Mumbai's Dharavi slum, where the population density exceeds 200,000 people per square kilometer. Photo: Flickr

An impoverished Mumbai community’s 16-year wait for rejuvenation just got longer.

Located in the heart of India’s commercial capital Mumbai, one of the world’s most densely populated places, Dharavi, which is just 2.5 square kilometers in area, is a frenzy of activity. The dilapidated area’s cottage industries, bakeries, kitchens and other enterprises operate round the clock to help the surrounding city maintain its feverish pace of work.

Dhavri desperately needs a facelift but its hopes for local infrastructure development have been dampened by some bad news. A $3.75-billion development project, conceived in 2004, has been postponed yet again.  

The government on Thursday ordered fresh bids for its development after auditors found irregularities in the earlier process. Bureaucracy has once again put paid to Dharavi’s hopes.

Serious efforts were initiated to clear the area of its shanties to address unhygienic living conditions, with part of the land being allocated for productive commercial purposes. There is also a plan for residents to move into well-constructed buildings to protect them from the elements, particularly during the four-month monsoon season that floods parts of the city, spreading diseases.

Dharavi is a squalid home to a million migrants who have settled in Mumbai to try their luck in one of the city’s hundreds of industries – everything from manufacturing to finance to Bollywood. Residents include second- and third-generation inhabitants from almost all corners of India.

Located next to it is the swanky business district of Bandra-Kurla Complex (BKC), home to India’s main stock exchange, banks, diamond bourse, and the headquarters of top companies including Reliance Industries. BKC’s office rent was the fifth-highest in the Asia-Pacific in 2018, according to Knight Frank LLP.
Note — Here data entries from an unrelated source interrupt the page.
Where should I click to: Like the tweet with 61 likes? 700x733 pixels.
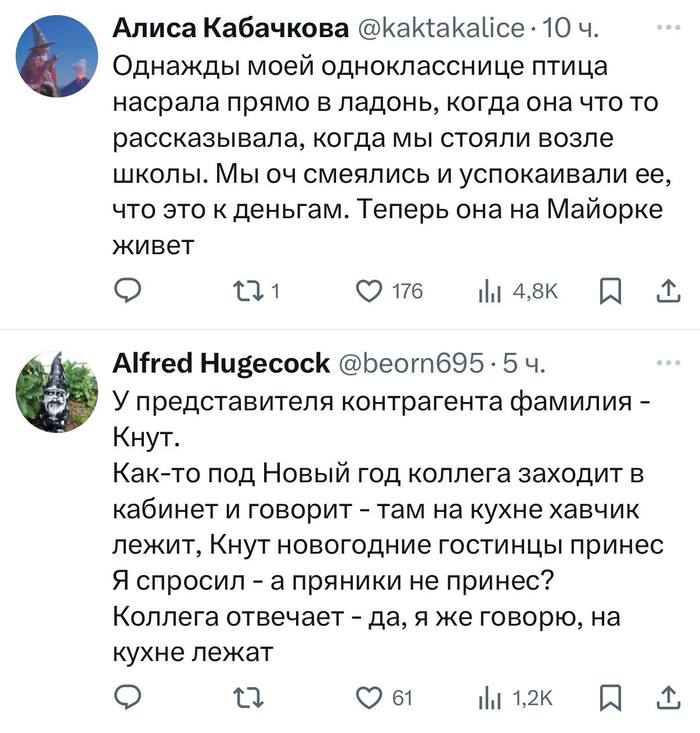(370, 698)
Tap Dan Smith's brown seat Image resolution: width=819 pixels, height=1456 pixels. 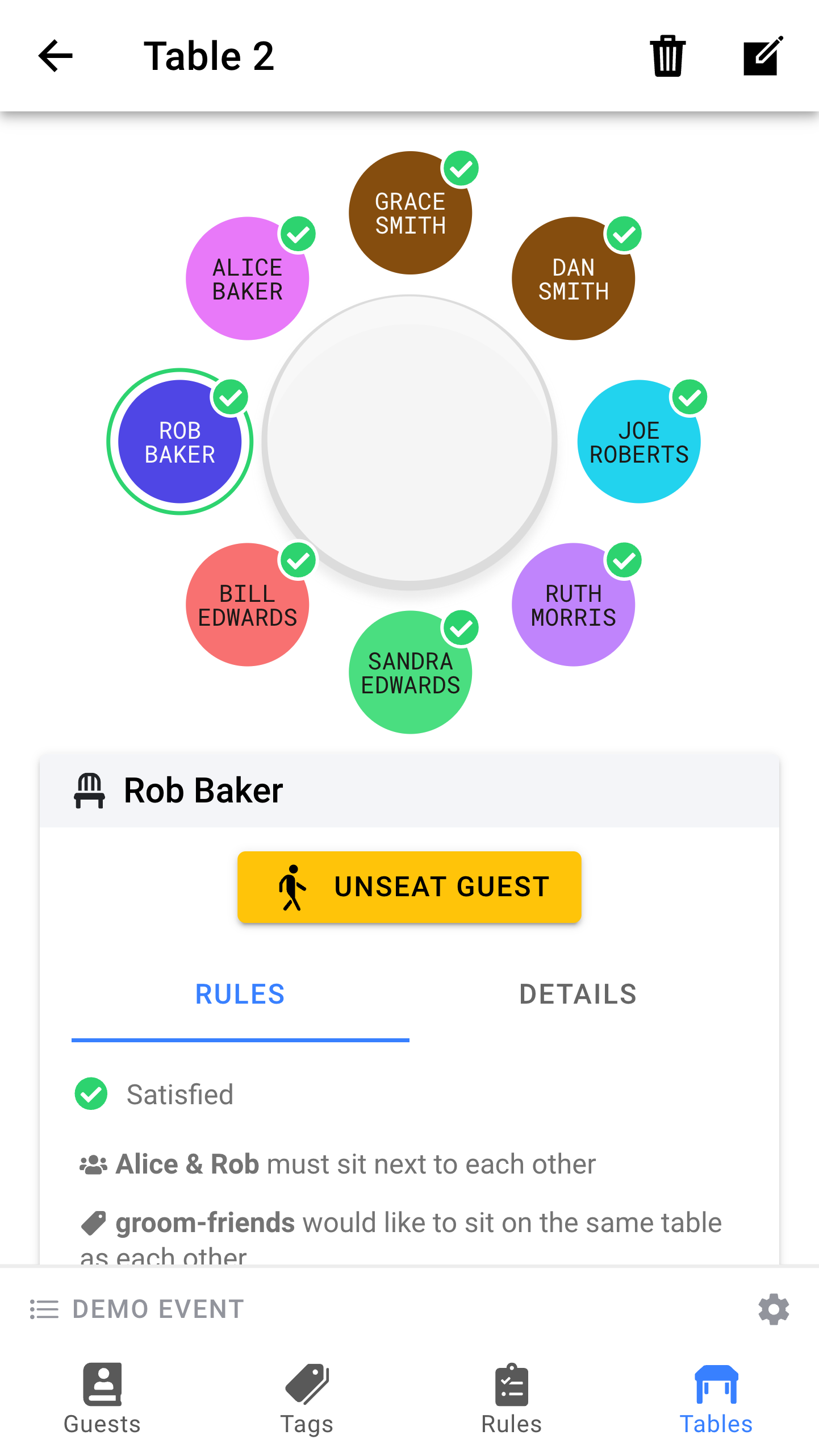point(573,278)
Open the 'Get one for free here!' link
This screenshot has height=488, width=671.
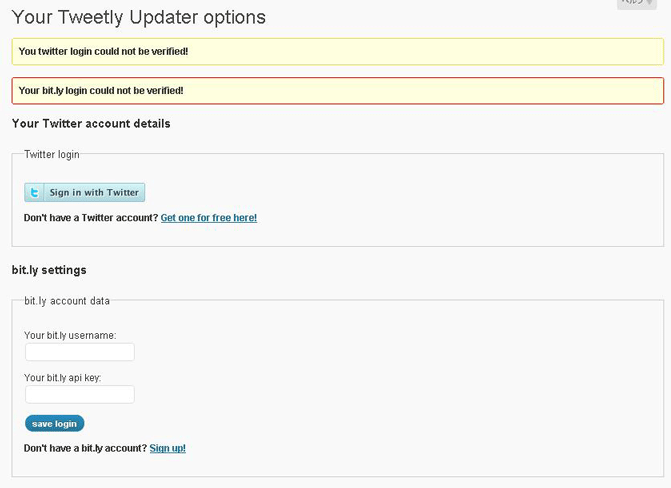point(209,217)
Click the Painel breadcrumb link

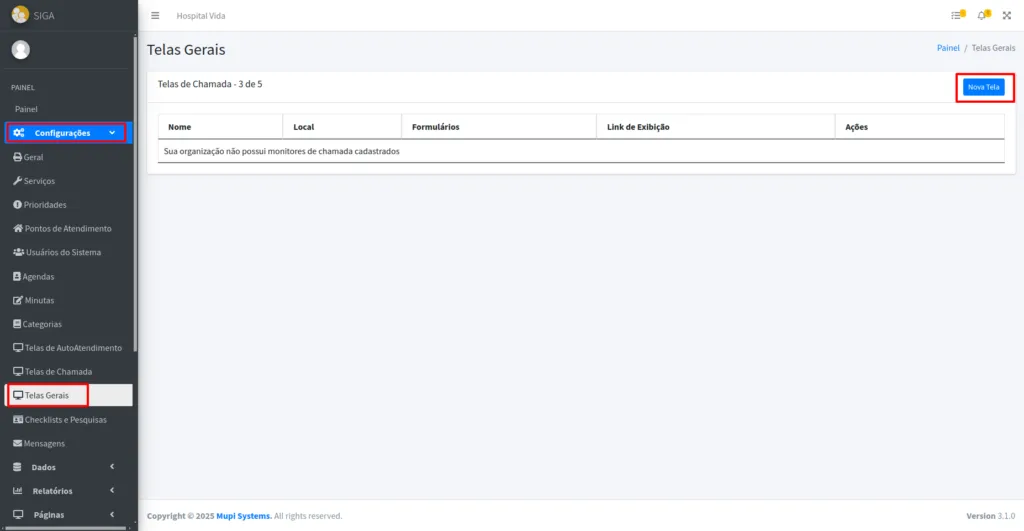[948, 48]
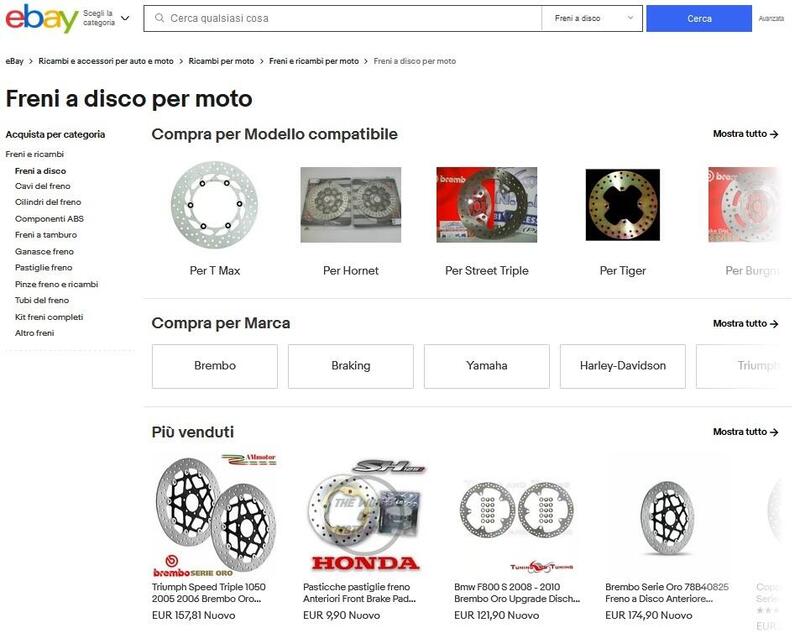Expand the Scegli la categoria dropdown
800x644 pixels.
pos(107,18)
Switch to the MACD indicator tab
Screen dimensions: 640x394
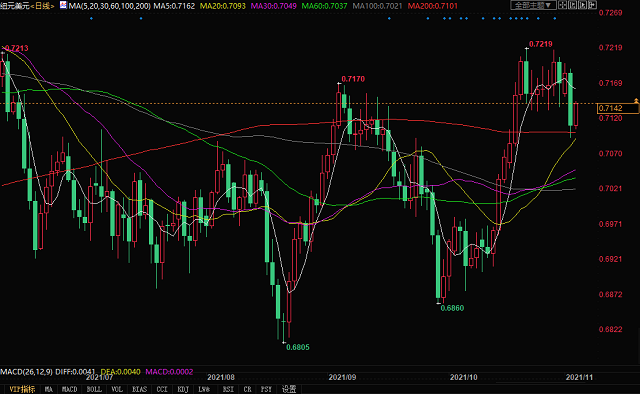pos(69,389)
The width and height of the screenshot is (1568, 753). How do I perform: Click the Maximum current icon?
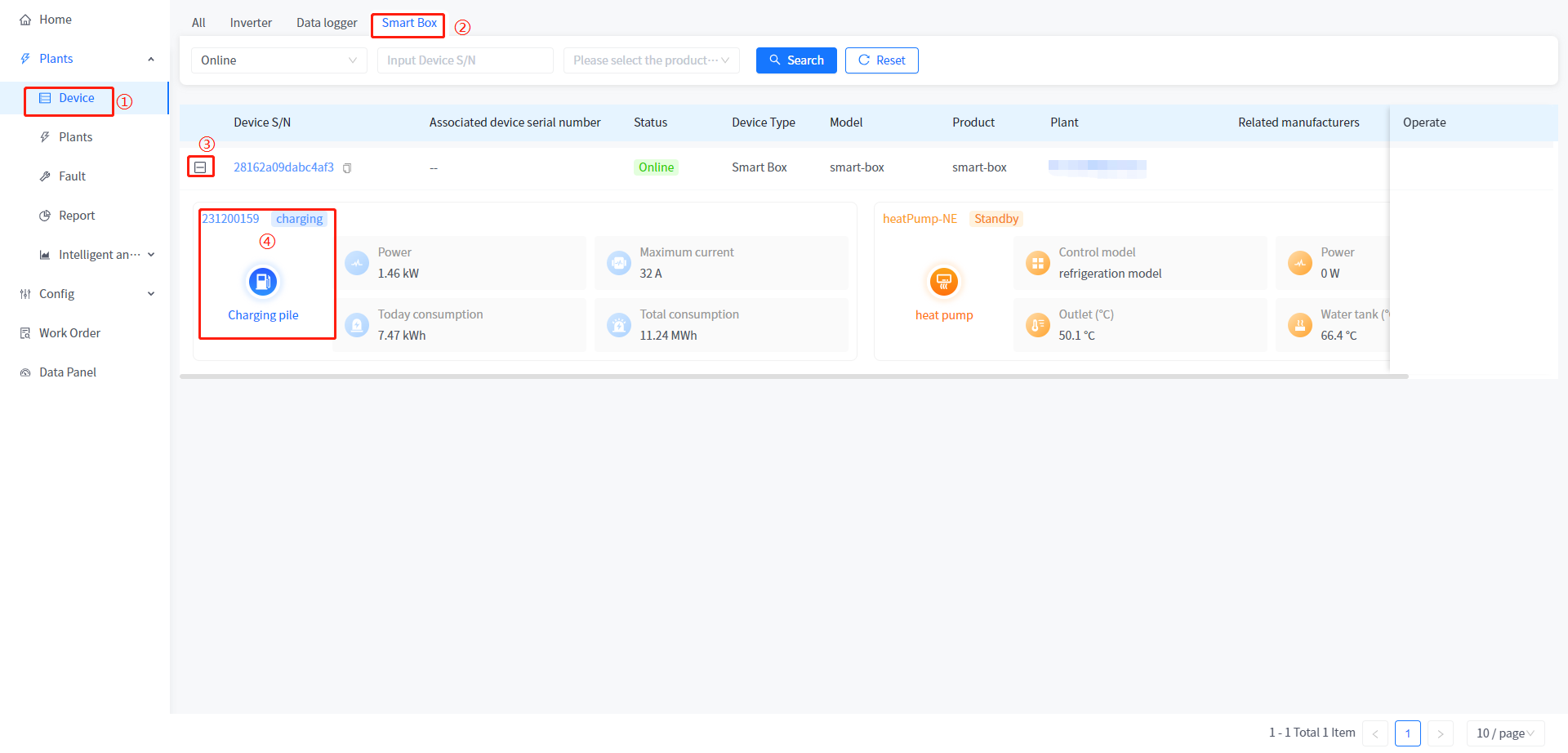coord(619,263)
Mumbai is often described as India’s melting pot because it attracts people from across the country and from all walks of life. Land in the Manhattan-shaped city, which juts into the Arabian Sea, is a scarce commodity.

Close to a hundred developers expressed interest in participating in Dharavi’s development during the initial bids in 2004. Most developed economies were performing well during the beginning of the millennium. Revisions and delays pushed the plans back, and after the 2008-09 global financial crises, fewer than 10 developers were interested in the project.

There have been disputes over the years concerning the number and location of buildings, the size of the apartments and how to select their occupants, the size of the developer’s share of the land, and the eligibility cut-off date for residents of ramshackle homes seeking new abodes.

Vibrant cottage industries

Reflecting the true spirit of Mumbai, Dharavi is home to thousands of vibrant cottage industries employing a vast army of workers that produce leather goods, clothes, toys, and a range of plastic and metal items.  

Its strategic location between the two main suburban railway networks gives it a huge advantage. Development of the area will give the city better east-west road access, cleaner surroundings and a healthier, more productive workforce.

Dharavi’s story is similar to that of most infrastructure development projects across the city and most parts of the country. For India, infrastructure development remains the key to meeting its goal of boosting the growth rate to lift hundreds of millions of people out of poverty. But projects are often delayed due to red tape such as difficulty obtaining environmental clearance, confusing land records and archaic rules.

A change of government put a wrench in the works for parts of the modern elevated and underground metro rail network in Mumbai. The decision on the location of a facility for night parking and the maintenance workshop were reviewed and was later changed by the new state government. The new location would help preserve forest areas but would also push up the cost of the project and delay it by a year.

Likewise, a plan to construct a $2-billion coastal road was reviewed and is now awaiting a court hearing. The project has faced resistance from environmental and citizens groups who want better mass public transport for the city’s 18 million people, most of whom commute from far-flung areas to the city’s southern parts for work and would derive no benefit from a new coastal road.

The city’s first project, a bridge over the sea connecting Bandra with Worli, was delayed by six years, eventually opening in 2009. The 5.6-kilometer sea link faced a host of lawsuits and cost overruns of 350%. Today the sea link is used by 60,000 cars per day and reduces the driving time by 20-30 minutes while also cutting pollution.

Work on a 22-km trans-harbor bridge connecting Mumbai with Uran on the mainland started began two years ago after being delayed since 2004. The cost of the bridge over 16 years rose by several hundred percent.

Among the most prominent projects to be delayed in India was a steel project in Odisha state on the east coast. South Korea’s steel giant Posco quit after a decade of difficulties in acquiring land and mines, which increased the cost so much it had to be halted.